Monday, November 12, 2007

Who is misinformed?

I just finished a pleasant little book on the power of statistical analysis in modern business called "Super Crunchers" by Ian Ayres. Of course, he tackles some very politically incorrect topics like gender variation (i.e. Summers) and educational philosophies and the role of numerical analysis in determining practice. But he makes some major errors. Here is one. On page 203 he tackles political polls and the journalists who cover them. At issue is a hypothetical contest pitting Laverne against Shirley (is the Pollster Squiggy?). Polls show that Laverne leads Shirley 51 to 49 percent with a margin of error of 2 percent. Ayres attacks the journalist who declares the contest a "statistical dead heat".
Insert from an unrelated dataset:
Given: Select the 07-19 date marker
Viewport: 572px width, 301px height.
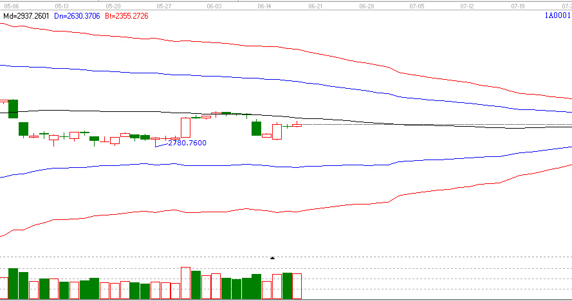Looking at the screenshot, I should pos(518,5).
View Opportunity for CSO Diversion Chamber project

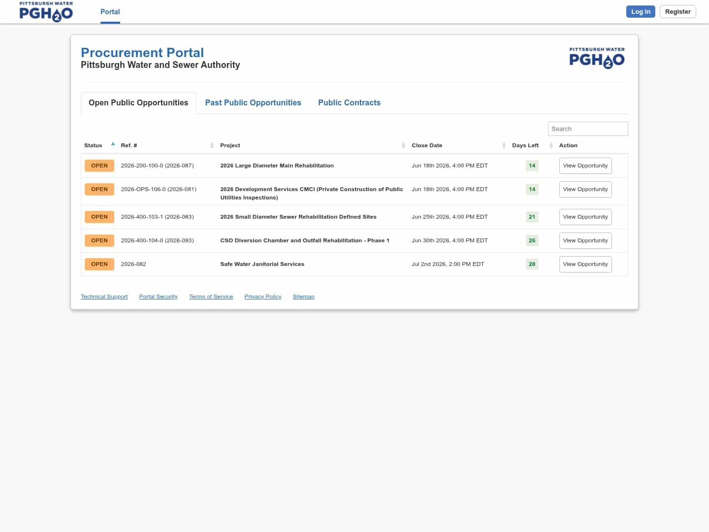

"Balderdash! Laverne is a full Standard Deviation ahead (the margin of error is 2 standard deviations). Crunching these numbers in Excell tells us in a few seconds that there is an 84% chance that Laverne currently leads in the polls. If something does not change, she is your likely winner."
This analysis is horribly confused. First, you need to be Bayesian here to even talk about the "chance that Laverne leads". Then you need a reasonable prior. I am sure one exists, that would make this probability 84% but I dont know it. I do know that Ayres goofed. What he is actually doing is a one sided test of the hypothesis that Laverne=Shirley, by calculating the probability that Laverne will poll at least 51% assuming that her true support is equal to 50%. This is 84%. This is still still not right. What he should be testing is the two sided alternative by calculating the chance that either candidate will poll at least 51% assuming equal actual support. This chance is 68%. Ayres is making the error of ignoring multiplicity. The whole example is wrong.